- **PROBLEM**:
Quote the lines of the material exactly, beginning with the line that contains "Task: Select the 货源 search tab" and continuing through the line that contains "Action: pos(42,38)".
----- RECORD EXCERPTS -----
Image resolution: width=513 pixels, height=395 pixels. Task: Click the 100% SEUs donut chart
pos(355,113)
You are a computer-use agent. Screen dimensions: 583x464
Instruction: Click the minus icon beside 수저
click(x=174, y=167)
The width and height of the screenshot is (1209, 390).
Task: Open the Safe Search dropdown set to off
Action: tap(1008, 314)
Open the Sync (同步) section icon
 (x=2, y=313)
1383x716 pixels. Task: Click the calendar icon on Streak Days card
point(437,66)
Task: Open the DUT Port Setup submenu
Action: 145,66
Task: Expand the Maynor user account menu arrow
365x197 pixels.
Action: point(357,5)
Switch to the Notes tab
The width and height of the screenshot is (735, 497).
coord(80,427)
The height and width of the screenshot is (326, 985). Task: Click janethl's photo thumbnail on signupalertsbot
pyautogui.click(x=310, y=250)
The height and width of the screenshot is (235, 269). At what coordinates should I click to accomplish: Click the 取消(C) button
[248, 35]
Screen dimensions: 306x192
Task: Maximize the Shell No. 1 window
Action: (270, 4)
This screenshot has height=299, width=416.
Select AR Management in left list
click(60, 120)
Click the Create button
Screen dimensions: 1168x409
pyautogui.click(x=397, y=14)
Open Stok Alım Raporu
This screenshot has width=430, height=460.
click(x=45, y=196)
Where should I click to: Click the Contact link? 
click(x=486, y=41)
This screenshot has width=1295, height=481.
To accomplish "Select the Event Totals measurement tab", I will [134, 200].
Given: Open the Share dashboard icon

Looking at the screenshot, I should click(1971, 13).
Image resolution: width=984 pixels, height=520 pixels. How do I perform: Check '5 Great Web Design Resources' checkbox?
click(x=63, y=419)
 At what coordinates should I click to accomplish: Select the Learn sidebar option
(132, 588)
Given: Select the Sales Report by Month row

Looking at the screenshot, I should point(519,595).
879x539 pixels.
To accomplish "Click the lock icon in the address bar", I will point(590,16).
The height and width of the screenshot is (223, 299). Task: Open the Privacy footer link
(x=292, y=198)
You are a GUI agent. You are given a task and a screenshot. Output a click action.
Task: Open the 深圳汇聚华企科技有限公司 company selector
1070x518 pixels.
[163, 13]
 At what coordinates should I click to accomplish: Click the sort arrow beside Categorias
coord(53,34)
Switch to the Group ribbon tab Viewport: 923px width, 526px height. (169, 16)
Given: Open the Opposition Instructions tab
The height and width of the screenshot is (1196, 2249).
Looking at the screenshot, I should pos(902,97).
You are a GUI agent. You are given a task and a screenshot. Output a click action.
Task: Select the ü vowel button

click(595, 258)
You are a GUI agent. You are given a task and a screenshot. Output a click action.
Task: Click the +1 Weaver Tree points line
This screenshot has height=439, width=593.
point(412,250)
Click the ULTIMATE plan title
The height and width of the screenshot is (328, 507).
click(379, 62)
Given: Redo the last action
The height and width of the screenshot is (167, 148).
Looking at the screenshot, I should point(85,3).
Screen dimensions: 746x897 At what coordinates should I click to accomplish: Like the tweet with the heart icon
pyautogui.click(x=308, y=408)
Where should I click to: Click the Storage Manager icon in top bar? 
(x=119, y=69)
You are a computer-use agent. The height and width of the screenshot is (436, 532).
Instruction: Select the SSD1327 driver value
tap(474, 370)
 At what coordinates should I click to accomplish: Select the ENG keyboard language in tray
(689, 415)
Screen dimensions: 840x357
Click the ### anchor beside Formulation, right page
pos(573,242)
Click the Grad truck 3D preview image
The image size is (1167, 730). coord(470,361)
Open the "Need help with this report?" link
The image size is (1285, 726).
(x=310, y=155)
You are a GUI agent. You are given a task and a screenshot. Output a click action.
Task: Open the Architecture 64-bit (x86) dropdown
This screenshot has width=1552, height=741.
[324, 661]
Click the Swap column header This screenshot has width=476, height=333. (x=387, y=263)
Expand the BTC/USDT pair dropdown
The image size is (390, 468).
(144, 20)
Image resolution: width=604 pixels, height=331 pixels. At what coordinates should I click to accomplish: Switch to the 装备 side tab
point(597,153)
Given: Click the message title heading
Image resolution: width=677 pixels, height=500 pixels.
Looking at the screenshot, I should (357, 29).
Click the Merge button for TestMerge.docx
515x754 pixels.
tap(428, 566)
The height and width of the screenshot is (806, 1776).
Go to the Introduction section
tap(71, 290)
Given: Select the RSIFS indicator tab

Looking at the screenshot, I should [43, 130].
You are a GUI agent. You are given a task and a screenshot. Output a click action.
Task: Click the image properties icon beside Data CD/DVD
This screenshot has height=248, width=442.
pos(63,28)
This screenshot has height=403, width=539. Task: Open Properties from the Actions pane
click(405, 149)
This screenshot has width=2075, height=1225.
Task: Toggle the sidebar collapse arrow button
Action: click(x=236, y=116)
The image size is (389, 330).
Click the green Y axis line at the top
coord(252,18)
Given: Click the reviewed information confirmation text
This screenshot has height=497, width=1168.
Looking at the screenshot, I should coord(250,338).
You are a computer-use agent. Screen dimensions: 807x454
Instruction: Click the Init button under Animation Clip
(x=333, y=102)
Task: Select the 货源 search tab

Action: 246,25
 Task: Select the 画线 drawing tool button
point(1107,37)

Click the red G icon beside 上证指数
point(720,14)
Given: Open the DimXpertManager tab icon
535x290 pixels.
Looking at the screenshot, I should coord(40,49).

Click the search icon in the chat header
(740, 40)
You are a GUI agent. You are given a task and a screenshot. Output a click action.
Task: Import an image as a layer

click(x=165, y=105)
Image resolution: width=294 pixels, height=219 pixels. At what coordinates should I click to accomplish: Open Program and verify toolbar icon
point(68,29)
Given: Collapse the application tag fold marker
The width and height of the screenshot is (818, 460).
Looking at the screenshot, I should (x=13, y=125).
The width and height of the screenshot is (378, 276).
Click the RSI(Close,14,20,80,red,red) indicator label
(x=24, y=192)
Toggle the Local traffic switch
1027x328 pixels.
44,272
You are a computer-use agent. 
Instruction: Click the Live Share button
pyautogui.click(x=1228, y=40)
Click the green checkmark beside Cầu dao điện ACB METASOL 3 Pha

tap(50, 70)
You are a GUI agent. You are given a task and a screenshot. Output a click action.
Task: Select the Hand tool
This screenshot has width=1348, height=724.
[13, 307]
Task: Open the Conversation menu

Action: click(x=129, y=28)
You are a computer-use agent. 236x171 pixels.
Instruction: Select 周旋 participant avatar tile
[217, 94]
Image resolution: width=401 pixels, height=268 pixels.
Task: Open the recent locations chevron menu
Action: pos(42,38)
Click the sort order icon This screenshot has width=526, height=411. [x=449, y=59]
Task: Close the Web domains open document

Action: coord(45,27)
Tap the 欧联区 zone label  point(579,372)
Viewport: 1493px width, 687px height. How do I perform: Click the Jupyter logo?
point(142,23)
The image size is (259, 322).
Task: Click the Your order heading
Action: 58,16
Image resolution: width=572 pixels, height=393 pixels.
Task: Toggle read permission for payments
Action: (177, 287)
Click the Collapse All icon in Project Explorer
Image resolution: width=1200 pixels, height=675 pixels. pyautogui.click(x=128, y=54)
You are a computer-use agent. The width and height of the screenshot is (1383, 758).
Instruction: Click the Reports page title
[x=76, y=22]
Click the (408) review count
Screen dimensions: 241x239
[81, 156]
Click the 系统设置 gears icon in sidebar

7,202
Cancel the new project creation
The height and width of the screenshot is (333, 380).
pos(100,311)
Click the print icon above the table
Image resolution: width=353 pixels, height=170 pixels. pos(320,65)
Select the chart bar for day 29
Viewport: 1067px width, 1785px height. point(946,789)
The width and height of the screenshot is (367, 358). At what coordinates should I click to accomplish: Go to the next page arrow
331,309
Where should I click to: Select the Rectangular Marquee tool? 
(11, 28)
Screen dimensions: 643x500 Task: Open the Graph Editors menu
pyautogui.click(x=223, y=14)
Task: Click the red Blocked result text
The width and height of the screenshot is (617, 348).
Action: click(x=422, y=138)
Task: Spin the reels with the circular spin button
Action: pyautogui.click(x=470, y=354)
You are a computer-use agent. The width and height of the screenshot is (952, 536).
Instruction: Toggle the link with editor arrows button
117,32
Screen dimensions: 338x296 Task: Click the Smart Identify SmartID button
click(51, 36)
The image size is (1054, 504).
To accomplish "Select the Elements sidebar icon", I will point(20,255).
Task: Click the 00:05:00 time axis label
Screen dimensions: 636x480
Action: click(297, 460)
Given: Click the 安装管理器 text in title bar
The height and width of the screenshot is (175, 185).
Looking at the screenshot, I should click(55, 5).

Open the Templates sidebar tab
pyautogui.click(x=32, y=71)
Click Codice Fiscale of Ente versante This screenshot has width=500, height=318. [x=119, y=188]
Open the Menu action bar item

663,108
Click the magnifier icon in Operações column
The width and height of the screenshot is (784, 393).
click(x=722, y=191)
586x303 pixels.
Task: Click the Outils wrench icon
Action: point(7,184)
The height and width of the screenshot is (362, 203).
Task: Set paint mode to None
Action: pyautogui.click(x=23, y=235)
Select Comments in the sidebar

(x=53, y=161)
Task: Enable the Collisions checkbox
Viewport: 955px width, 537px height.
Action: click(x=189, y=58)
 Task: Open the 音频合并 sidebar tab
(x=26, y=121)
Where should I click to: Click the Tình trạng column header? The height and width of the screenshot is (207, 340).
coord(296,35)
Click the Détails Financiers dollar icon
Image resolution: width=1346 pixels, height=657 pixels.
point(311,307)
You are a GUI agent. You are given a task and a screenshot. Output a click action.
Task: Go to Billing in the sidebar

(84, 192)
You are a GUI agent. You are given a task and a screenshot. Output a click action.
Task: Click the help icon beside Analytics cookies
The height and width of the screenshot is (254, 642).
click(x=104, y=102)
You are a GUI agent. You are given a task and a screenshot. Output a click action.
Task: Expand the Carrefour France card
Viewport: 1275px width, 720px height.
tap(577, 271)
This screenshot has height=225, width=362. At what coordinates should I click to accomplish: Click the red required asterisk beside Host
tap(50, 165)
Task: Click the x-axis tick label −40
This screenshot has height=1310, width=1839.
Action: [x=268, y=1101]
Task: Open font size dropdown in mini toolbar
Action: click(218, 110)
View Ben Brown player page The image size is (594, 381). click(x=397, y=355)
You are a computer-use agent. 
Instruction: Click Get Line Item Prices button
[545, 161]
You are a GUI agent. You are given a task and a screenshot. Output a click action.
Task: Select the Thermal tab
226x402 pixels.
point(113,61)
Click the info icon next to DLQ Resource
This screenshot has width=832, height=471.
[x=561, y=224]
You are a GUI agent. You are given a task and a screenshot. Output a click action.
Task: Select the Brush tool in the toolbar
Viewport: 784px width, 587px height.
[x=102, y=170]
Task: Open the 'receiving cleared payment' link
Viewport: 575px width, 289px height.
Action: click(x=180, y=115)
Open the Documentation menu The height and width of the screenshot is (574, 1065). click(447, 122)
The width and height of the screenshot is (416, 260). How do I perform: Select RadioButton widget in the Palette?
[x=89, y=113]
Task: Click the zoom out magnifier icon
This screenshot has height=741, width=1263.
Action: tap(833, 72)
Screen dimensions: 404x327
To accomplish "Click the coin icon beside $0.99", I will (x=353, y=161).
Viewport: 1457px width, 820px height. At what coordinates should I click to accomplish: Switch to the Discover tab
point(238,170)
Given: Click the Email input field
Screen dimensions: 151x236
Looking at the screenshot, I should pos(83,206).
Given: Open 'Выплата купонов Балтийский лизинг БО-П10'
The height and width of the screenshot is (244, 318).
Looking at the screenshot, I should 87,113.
-----
- **FULL SOLUTION**:
Task: Select the 货源 search tab

Action: 246,25
 Task: Select the 画线 drawing tool button
point(1107,37)

Click the red G icon beside 上证指数
point(720,14)
Given: Open the DimXpertManager tab icon
535x290 pixels.
Looking at the screenshot, I should coord(40,49).

Click the search icon in the chat header
(740, 40)
You are a GUI agent. You are given a task and a screenshot. Output a click action.
Task: Import an image as a layer

click(x=165, y=105)
Image resolution: width=294 pixels, height=219 pixels. At what coordinates should I click to accomplish: Open Program and verify toolbar icon
point(68,29)
Given: Collapse the application tag fold marker
The width and height of the screenshot is (818, 460).
Looking at the screenshot, I should (x=13, y=125).
The width and height of the screenshot is (378, 276).
Click the RSI(Close,14,20,80,red,red) indicator label
(x=24, y=192)
Toggle the Local traffic switch
1027x328 pixels.
44,272
You are a computer-use agent. 
Instruction: Click the Live Share button
pyautogui.click(x=1228, y=40)
Click the green checkmark beside Cầu dao điện ACB METASOL 3 Pha

tap(50, 70)
You are a GUI agent. You are given a task and a screenshot. Output a click action.
Task: Select the Hand tool
This screenshot has width=1348, height=724.
[13, 307]
Task: Open the Conversation menu

Action: click(x=129, y=28)
You are a computer-use agent. 236x171 pixels.
Instruction: Select 周旋 participant avatar tile
[217, 94]
Image resolution: width=401 pixels, height=268 pixels.
Task: Open the recent locations chevron menu
Action: pos(42,38)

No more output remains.